Outro ponto interessante de uma feira como a Arco é perceber como o mercado busca um tanto tardiamente dar espaço a artistas que, durante anos, estiveram à margem dele. Nesse ano, Marina Abramovic esteve entre as dez artistas com maior visibilidade na feira2. Somente ela e outros nove artistas estavam expostos em no mínimo seis locais distintos da Arco, sejam galerias sejam espaços institucionais.

Aqui, nota-se novamente a discrepância entre bienais e mercado. Abramovic ganhou o Leão de Ouro da Bienal de Veneza há mais de dez anos, em 1997, e só agora chega ao mercado de forma significativa.

Os demais “top ten” da Arco foram: José Manuel Ballester (foto e pintura), Pedro Cabrita Reis (pintura e escultura), Günter Forg (pintura), Luis Gordillo (pintura), Katharina Grosse (pintura), Imi Knoebel (pintura), Antoni Muntadas (diversas mídias), Julião Sarmento (pintura), Antoni Tapies (pintura).

Como se percebe, nessa lista também a pintura é maioria absoluta, mesmo que com coloração local: há uma boa quantidade de artistas espanhóis e portugueses, obviamente devido ao local da feira. Mesmo assim, é impossível considerar que esses sejam os dez artistas mais vistos em mostras contemporâneas. Thomas Hischhorn, por exemplo, um dos artistas com maior visibilidade na cena atual, estava representando em apenas uma galeria, o que também aconteceu com o brasileiro Cildo Meireles.

A tonalidade regional também revela descompasso com os eventos de arte contemporânea. Apesar de Muntadas ser mesmo dos mais notáveis em bienais, a presença de Santiago Sierra em apenas uma galeria é totalmente dispare de sua freqüência em bienais.

E entre os brasileiros? Nesse caso, apenas seis artistas conseguiram ocupar ao menos quatro espaços distintos na feira: Waltércio Caldas, Nelson Leirner, Vik Muniz, Rosângela Rennó, Miguel Rio Branco e Daniel Senise.

A pintura é minoria e revela ausências dignas de nota: Beatriz Milhazes e Adriana Varejão, duas pintoras nacionais com imenso destaque no mercado internacional não tinham obras na feira.
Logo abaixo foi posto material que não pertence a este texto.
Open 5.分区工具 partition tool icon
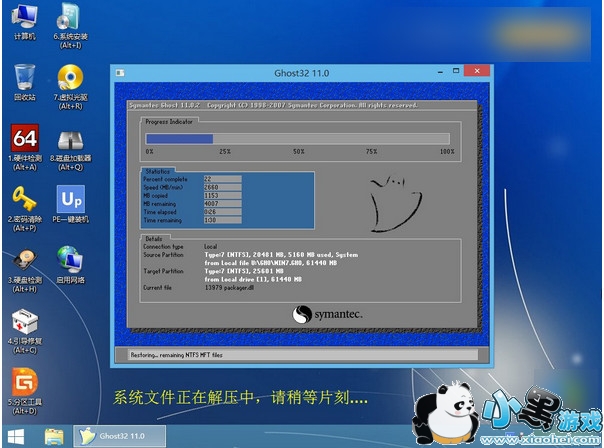Screen dimensions: 604x448 24,382
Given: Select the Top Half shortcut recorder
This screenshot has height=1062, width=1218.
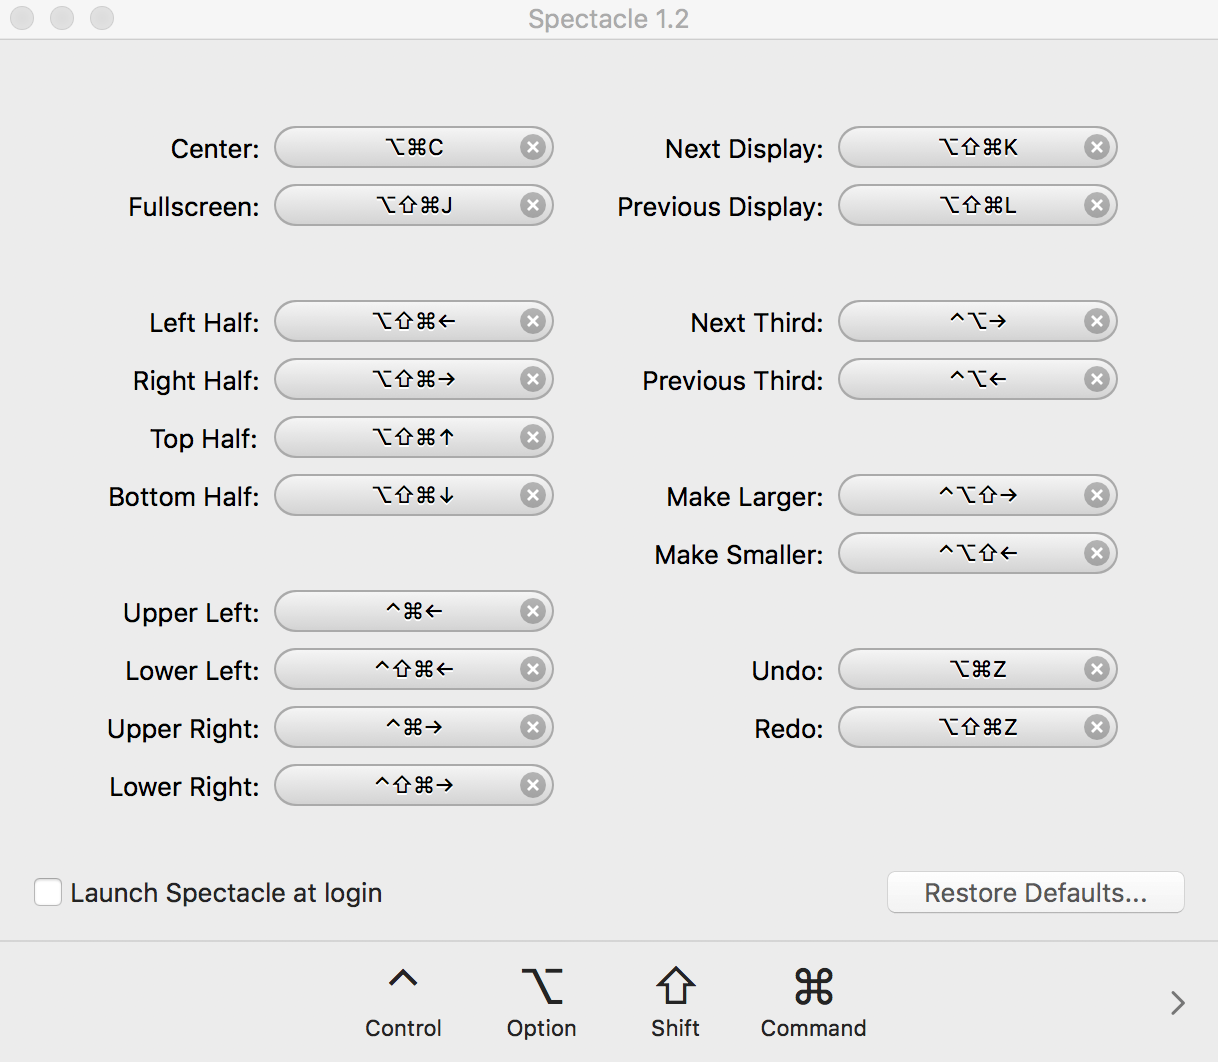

Com isso, a fotografia tornou-se o suporte mais representado.

No caso brasileiro, revela-se que não se trata de um perfil conservador em sua composição, em parte pelo país ser convidado especial do evento, levando galerias de outros países a também exibirem artistas brasileiros.

Por outro lado, isso revela o quanto alguns artistas conquistaram mercado internacional, refletindo seus posicionamentos em mostras importantes. Fato, contudo, é que, visibilidade no mercado só tem artista que em algum momento alcançou posto importante no circuito internacional, mesmo que há dez, vinte ou trinta anos. Por isso, é muito difícil colocar num mesmo nível os dois tipos de evento. Mostras do tipo bienais são plataformas de lançamento, enquanto feiras estão mais para altares. 
 

Fabio Cypriano é doutor em Comunicação e Semiótica, professor da PUC-SP, repórter e crítico da Folha de S.Paulo.